The doors are of two principal sorts: a panelled door with six top panes, a panelled door with nine top panes. The windows have multiple small panes, larger glass not being readily available in that decade. The window were, depending on the group, either wooden casement, wooden rising sash or more commonly metal 'Crittall Windows'.

==Conservation area==
London County Council was very diligent in maintaining the appearance and integrity of the estate but as more and more properties passed into private hands the estate started to deteriorate, and the succeeding council did not have the powers to arrest the decline.
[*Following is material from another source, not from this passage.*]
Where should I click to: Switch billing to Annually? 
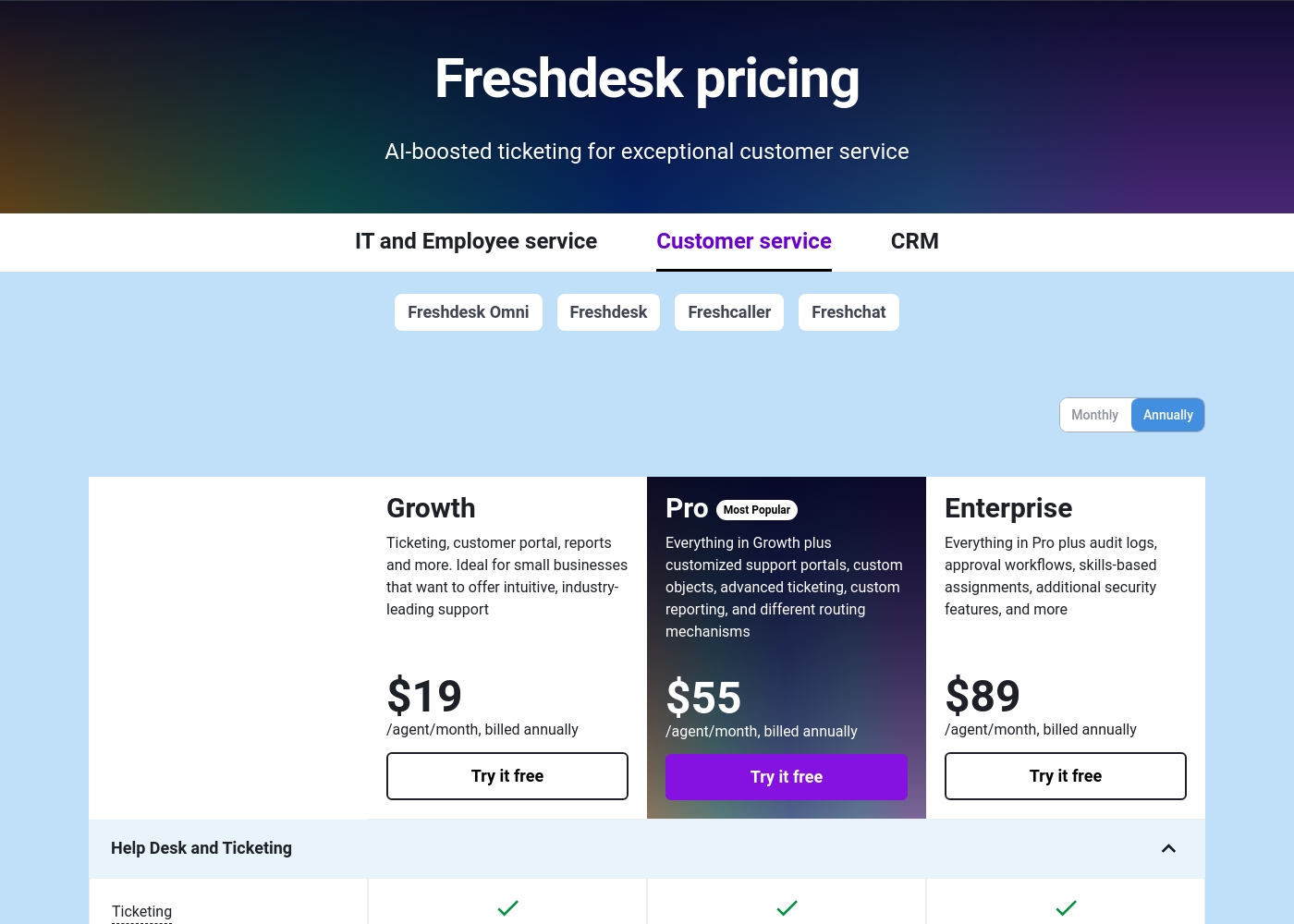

The privet hedges were uprooted and replaced with a mish-mash of wooden, brick and metal fences and gates. Front gardens were lost to hardstandings for cars. The plain brickwork was rendered, pebble-dashed or stone-clad destroying the visual unity of the terrace. Windows have been replaced in an unsympathetic way – the resulting UPVC not following the original small pane pattern, and even in some cases the opening was enlarged or the shape was changed.

To protect this valuable LCC cottage estate, conservation area status was granted in 1978. Wandsworth council suggested and part-funded some ways to restore the estate. In 1991 the council was granted special powers by the then Department of the Environment to control virtually all alterations to the external appearance of houses on the Estate. These powers were granted under a provision of planning legislation known as an Article 4 Direction.

===The Article 4 direction===
The Article 4 direction means that the following changes need planning permission:
- External alterations to houses which would be visible from the street; i.e. all front elevations and some side and rear elevations; this includes the replacement of windows and doors.
- Changes to the roofs of houses; including re-roofing in a different material.
- Laying out hard surfaced areas, e.g. for car parking within the front and some side garden areas of houses.
- Building walls, fences or gates on front boundaries, which face a road or footpath.
- Demolition of buildings and some front boundaries*.
- Painting the outside walls of houses and flats, except the painting of rough- cast or render in one of the approved colours, light beige, cream or off - white.